### Jobs
[1] Decide whether each statement (a), (b) and (c) agrees with the points-tracking passage. Answer yes or no, and quote the words of the passage that settle it.
(a) The passage says loyalty programs rarely change their rules.
(b) Most points trackers were built around US programs first.
(c) Lufthansa is among the programs named in the passage.
[2] Using the points-tracking passage, answer each question on its own line.
(a) What date does the passage give for its last update?
(b) When does the passage say collectors remember their scattered logins?
(c) Which airline programs does the passage list?
[3] From the points-tracking passage, copy the words from "That problem is" to "not at all." without any changes.

### Extract to read
---

Last updated: June 4, 2026. Loyalty programs change rules frequently. Verify with the program before relying on this for a redemption.

If you collect points, you already know the quiet problem: your balances live in a dozen different places. A few hundred miles here, fifty thousand there, scattered across logins you only remember when you actually need them. And the worst part is the stuff that disappears while you weren’t looking. Miles expire on schedules nobody memorizes, and by the time you notice, they’re already gone.

That problem is bad enough if you fly US airlines. It’s worse if you fly in Europe, because most points trackers were built around the US programs first and treated everything else as an afterthought. If your miles sat with Air France, KLM, Lufthansa, British Airways, or Virgin Atlantic, you were largely on your own, checking each one by hand or not at all.

---

Collected data
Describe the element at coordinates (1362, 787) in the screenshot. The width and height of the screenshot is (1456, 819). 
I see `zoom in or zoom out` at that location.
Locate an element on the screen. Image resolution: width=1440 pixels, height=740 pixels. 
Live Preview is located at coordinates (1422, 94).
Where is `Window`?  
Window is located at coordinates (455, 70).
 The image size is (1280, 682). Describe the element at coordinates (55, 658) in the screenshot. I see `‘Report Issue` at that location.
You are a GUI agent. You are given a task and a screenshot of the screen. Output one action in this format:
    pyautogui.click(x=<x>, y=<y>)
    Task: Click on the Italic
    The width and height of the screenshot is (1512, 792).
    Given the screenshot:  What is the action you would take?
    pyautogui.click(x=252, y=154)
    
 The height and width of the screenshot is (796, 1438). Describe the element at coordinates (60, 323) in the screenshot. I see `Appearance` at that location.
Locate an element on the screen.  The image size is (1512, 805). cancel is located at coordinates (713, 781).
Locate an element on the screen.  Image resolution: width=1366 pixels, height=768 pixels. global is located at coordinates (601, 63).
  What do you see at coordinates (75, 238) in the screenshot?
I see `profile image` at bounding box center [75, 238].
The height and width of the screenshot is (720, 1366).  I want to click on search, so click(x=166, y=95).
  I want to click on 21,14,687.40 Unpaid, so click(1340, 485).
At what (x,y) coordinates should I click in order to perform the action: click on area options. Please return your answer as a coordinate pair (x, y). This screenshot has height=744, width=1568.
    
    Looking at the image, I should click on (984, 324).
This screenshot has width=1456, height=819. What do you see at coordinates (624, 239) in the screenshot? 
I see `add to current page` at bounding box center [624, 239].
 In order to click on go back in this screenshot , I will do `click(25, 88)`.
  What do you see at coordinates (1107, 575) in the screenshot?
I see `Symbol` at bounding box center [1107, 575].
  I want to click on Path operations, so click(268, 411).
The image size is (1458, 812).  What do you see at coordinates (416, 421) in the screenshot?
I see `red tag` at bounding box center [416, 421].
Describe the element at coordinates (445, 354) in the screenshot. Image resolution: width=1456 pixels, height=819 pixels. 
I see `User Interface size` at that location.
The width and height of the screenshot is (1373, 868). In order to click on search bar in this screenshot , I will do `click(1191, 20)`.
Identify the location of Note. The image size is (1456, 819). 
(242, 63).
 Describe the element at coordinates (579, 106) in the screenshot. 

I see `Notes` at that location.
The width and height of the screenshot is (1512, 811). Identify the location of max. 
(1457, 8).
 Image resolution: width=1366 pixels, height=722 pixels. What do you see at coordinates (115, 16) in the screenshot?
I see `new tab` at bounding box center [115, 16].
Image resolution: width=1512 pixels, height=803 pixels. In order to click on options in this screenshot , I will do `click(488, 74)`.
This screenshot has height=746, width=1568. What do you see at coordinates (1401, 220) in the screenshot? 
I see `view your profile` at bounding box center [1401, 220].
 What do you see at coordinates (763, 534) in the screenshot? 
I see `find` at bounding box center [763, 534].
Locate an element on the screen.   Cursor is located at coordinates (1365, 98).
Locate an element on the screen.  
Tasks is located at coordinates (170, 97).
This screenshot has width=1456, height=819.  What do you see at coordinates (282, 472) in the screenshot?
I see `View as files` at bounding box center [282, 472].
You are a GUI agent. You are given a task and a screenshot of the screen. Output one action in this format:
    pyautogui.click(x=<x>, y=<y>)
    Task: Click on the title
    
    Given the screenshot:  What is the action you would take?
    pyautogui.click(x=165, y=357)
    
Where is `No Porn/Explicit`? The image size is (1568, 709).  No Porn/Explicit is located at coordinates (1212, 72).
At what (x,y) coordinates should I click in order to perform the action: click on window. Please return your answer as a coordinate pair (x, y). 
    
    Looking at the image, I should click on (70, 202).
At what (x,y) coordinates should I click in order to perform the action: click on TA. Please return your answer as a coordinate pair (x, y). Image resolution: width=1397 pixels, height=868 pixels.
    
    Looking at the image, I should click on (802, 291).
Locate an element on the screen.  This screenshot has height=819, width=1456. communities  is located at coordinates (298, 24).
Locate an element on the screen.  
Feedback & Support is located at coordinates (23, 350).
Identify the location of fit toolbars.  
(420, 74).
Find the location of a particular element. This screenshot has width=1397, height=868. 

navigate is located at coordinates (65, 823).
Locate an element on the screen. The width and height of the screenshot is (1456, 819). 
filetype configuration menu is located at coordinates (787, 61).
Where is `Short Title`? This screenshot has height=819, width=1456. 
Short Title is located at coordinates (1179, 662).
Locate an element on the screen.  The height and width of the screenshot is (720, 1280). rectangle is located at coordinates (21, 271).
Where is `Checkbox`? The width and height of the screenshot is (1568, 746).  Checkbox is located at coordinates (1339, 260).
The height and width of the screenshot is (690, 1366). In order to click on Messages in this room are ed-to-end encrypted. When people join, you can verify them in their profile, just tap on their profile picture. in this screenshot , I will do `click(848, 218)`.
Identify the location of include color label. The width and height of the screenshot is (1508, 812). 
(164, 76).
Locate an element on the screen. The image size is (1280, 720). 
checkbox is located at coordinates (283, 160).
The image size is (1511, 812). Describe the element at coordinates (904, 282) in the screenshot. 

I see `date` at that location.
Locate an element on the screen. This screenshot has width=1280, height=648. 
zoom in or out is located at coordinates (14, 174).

---

### Exercise answers
[1]
(a) No: "Loyalty programs change rules frequently."
(b) Yes: "most points trackers were built around the US programs first"
(c) Yes: "Air France, KLM, Lufthansa, British Airways, or Virgin Atlantic"

[2]
(a) June 4, 2026
(b) Only when they actually need them
(c) Air France, KLM, Lufthansa, British Airways, and Virgin Atlantic

[3]
That problem is bad enough if you fly US airlines. It’s worse if you fly in Europe, because most points trackers were built around the US programs first and treated everything else as an afterthought. If your miles sat with Air France, KLM, Lufthansa, British Airways, or Virgin Atlantic, you were largely on your own, checking each one by hand or not at all.